Since this experience I have rented all of my properties is what you might call a reverse auction format.

I choose what I feel is an ambitious asking price, and lower it by $20 each week until it is rented. I also tell applicants this, which does two things. First if they think the price is too high, they know they can check back in a week or two when the price reaches what they would like to pay. But it also creates a sense of urgency for them because they don’t know what others are willing to pay.

Rarely do I have a full month of vacancy at any of my properties since implementing this system.


Thanks Steve. That’s kinda what happened with our property. Except we lowered the price by $50 instead of $20 (I’ll keep that $20 number in mind next time!). This brought the price down to $1300 – well, actually we listed it as $1295.

Then, after very little interest, we had 6 showings, with 4 of them applying to rent our house. This was, unfortunately, 3 days after our existing insurance policy was cancelled and we had to pay an additional $280 (on top of the $830 we’d already paid for insurance) for a new policy that would insure a "vacant’ property.

But we have highly-qualified tenants who signed a one-year lease and moved in last weekend! What a relief! :biggrin

My thanks again to everyone who provided tips and advice. This forum is a goldmine of helpful info!

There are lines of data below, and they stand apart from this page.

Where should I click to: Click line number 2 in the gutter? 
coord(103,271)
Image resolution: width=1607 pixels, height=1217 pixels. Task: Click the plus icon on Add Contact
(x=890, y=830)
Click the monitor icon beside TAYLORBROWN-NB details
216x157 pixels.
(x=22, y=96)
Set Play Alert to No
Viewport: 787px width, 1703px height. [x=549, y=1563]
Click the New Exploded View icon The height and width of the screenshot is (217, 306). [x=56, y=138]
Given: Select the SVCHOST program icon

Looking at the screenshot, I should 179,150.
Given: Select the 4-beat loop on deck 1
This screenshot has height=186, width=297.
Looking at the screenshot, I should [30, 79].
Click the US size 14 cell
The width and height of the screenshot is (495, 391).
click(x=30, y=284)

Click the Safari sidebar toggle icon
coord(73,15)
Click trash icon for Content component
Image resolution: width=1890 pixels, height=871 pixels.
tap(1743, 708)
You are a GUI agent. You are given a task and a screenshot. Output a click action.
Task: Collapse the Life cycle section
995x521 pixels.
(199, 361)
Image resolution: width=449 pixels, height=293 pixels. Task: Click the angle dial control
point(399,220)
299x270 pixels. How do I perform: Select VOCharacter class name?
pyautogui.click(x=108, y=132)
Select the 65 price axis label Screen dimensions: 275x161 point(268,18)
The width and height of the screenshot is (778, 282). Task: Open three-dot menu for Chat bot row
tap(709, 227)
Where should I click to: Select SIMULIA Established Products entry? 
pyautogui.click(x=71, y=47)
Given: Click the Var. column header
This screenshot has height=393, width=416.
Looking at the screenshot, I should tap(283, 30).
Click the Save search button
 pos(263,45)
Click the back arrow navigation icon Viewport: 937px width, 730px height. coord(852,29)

Congrats on the tenant. You might start shopping for an insurance agent, that’s a crappy thing to do. Technically they are right but my agent has helped me through this situation before.

I know this is kinda late but it might you help in the future and those reiclub members who are still in the process. :smile I’m not sure how it works but I think using the social networking sites as a platform could be of helpful. Post, tweet and announce your property and bump them every other day is a good way of telling the world that you’ve got a great opportunity to offer. Congrats to you!